One of our user told us:
>i don't think that this has been addressed yet. if you compare the
> redhat patch [0] to the unstable imagemagick source, you
> will see that the additional limits to prevent these dos' are not
> included. for example, looking at coders/avs.c you can see that the new
> image size limits (AVS_WIDTH_LIMIT and AVS_HEIGHT_LIMIT) are not
> applied. the same can probably be found for the other affected files,
> but i have not checked.
>
> mike
>
> [0] https://bugzilla.redhat.com/attachment.cgi?id=311575

Thank you

Bastien

[magick]

The AVS image format supports image widths and heights up to 4294967295 x 4294967295 pixels. We will place limits on the width and height if someone points us to a published AVS image specification that shows that the width or height is limited to something less than 4294967295 pixels.

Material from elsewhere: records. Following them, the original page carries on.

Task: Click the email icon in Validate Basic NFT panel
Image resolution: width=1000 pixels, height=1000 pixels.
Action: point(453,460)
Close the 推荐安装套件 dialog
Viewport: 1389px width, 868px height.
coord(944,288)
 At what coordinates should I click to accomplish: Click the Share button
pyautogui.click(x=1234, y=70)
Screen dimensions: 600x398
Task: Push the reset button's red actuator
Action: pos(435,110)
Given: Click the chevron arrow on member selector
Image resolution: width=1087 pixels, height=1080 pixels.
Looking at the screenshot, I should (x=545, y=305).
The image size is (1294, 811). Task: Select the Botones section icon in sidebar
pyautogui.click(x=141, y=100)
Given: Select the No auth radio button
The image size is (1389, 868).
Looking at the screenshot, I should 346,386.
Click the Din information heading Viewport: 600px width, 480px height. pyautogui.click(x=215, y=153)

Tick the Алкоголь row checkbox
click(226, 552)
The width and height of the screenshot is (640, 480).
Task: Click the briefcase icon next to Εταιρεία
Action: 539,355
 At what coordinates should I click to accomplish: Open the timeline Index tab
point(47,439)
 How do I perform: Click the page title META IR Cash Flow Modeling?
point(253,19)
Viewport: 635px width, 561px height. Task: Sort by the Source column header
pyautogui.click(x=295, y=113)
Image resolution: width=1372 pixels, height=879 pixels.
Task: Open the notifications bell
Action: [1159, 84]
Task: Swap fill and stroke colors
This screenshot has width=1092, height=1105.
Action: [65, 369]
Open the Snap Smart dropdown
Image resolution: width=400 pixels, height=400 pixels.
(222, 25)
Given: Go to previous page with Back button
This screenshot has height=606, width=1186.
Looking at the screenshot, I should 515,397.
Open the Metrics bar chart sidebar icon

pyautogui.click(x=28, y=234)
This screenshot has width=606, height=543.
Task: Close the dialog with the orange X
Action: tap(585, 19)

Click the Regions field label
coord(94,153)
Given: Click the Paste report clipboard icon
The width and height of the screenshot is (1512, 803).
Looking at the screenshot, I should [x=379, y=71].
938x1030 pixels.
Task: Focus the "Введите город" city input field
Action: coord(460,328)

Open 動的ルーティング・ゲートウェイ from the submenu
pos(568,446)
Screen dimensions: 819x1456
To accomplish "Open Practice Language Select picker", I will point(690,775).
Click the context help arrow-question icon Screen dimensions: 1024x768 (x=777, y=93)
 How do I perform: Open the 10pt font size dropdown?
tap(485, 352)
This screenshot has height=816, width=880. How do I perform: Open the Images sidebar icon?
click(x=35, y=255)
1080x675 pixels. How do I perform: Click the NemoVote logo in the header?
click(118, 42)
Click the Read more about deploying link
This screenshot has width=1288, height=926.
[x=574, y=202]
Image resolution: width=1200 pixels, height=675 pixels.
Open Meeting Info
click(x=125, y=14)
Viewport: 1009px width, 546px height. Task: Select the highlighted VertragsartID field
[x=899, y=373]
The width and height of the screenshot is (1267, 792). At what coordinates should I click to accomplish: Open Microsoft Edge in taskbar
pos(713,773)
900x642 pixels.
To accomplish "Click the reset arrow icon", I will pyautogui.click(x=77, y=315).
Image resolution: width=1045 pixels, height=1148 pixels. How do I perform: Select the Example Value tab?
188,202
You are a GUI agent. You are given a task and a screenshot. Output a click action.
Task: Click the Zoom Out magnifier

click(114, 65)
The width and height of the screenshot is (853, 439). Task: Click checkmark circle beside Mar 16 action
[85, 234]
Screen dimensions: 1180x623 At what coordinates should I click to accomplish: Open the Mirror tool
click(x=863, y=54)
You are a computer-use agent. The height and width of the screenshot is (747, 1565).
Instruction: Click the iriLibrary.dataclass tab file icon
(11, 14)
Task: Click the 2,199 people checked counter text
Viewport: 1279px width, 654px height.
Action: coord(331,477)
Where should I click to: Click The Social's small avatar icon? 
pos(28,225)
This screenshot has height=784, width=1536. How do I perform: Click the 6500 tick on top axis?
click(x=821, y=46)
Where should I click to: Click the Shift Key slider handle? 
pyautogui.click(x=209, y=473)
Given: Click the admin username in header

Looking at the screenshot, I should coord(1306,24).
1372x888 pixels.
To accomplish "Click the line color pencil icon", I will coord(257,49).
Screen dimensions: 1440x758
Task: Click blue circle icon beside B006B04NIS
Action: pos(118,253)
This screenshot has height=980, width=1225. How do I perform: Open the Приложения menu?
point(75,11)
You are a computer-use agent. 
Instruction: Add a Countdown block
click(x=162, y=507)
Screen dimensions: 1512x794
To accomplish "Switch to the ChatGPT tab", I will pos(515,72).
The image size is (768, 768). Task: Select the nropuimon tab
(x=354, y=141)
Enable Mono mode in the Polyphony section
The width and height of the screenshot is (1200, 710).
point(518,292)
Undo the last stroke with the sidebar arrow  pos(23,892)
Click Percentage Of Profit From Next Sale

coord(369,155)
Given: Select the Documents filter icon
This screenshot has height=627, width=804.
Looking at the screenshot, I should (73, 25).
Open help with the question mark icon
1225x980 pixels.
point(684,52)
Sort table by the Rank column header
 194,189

We created a 131071x131071 AVS image and ImageMagick did the right thing, it threw an exception that there were not enough resources rather than fault. On a system that had plenty of resources, the conversion finished without complaint.

As mentioned previously, DOS attacks are remediated with ImageMagick limits. You can set them from the policy (edit policy.xml), the environment (e.g. MAGICK_LIMIT_AREA), or from the command line (e.g. -limit area). It does not make sense for ImageMagick to artificially limit the image width and height because what may be a DOS on your system may be fine on ours (we have a 20 processor system with 72 terabytes of disk). Note, for DOS limits you'll want to set the area and disk limits. The area limits force images greater than the limit from memory to disk and the disk limit causes ImageMagick to exit if that limit is exceeded. For example, an area limit of 16mb forces any image greater than 4096x4096 pixels from memory to disk and with a disk limit of 1GB, any huge image will cause ImageMagick to exit with an exception. These limits in concert prevent denial-of-service attacks.

We are interested in any images that causes ImageMagick to fault. Post a URL to the image here and a description of the problem. If we can reproduce the fault, we will generate a patch within a day or two.